An improved equity investment paradigm is required because most theories of finance and investment cannot be empirically validated, and this has steadily made them irrelevant. Gaps in understanding of real-world investment are so large as to precipitate regular equity market crashes that usher in global recessions. The direct loss to savers is huge, and there is also significant opportunity cost from loss of investor confidence (Brown, 2013). Optimised investment is a clear and important task, but theoretical gaps and regular crises distort outcomes. Sadly this deficiency in finance has remained true for centuries as shown by Daniel Defoe’s comment above in relation to ‘trade’, or what we term ‘finance’ today.
This book intuits three shortcomings in the current equity investment paradigm. The first is that its foundations were borrowed from classical economics that was developed for tangible commodities and manufactures with utility; however, equities’ market behaviour, however, is quite different. Second is that current finance assumptions are largely based on normative intuitions and lack robust empirical and theoretical support: there is no reason to retain them ahead of more plausible alternatives. Third, the finance world is a lot more complex than we acknowledge: research needs to better comprehend the structure of equities, especially by matching methods of analysis and reasoning to the nature of markets and investors.
The solution offered in this book is pitched to practitioners and researchers with a good grasp of investment, and who seek a coherent strategy and practical framework that they can apply. The book is also suitable as a text for an advanced course in equity investment.

Summary of New Principles of Equity Investment

Both the dictionary and common finance parlance see investment as employing money to generate a profit.

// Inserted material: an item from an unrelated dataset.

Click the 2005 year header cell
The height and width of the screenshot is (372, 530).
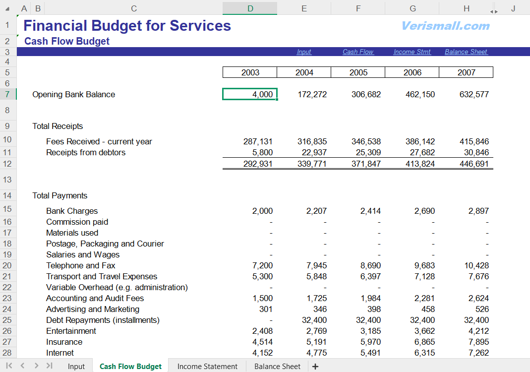point(358,72)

The last is typically judged against the money’s opportunity cost, which is the best return available from an alternative investment of comparable risk. Principles here also take their dictionary meaning as ideas or rules that explain how something happens.
The new principles of equity investment in this book are summarised in the first box. These are based on a variety of precepts established by multiple disciplines and include the following:
  1. Nature and substance of equities. Equities are qualitatively different to goods sold in traditional markets such as commodities and manufactures. The latter have intensive properties (where each part is identical or they form a single, unified system), whereas equity prices are extensive variables which are the aggregate of complex sub-systems. In addition, goods in traditional markets are tangible products that are exchanged to clear supply and demand. By contrast, equities invest in companies’ liabilities or obligations in order to make a series of payoffs. They are promises without any inherent cost, utility or worth, so their prices are of-the-moment and have no endpoint. Equities are unique products, and pricing theory developed for traditional markets is not relevant.
  2. Social aspects of equity prices. Although equity markets are decentralised and most trading decisions are made in private, investors monitor other investors’ behaviour so that markets are extensively socialised. Thus equity prices incorporate expectations about firms, their market, and exogenous influences, which introduces feedbacks that are typical of closed loop and human-based systems, and so equity prices are crowdsourced.
  3. Intuitions about investing in equities. Investment is intertemporal because it requires decisions now whose consequences lie in the future and are contingent on the then unpredictable state of world. In the meantime, return depends on performance of agents and counterparties. Moreover, outperformance requires economically meaningful prediction of price-relevant influences which is not practical beyond a year.
  4. Investors. Dominant equity investors are financial institutions, which operate as a global oligopoly. They have a business model based on building funds under management; run mostly long-only portfolios with sticky, investor-determined flows; and invest through risk-neutral employees whose compensation is only weakly linked to performance. Their motivations differ from individual investors who are atomised, loss-averse optimisers of returns.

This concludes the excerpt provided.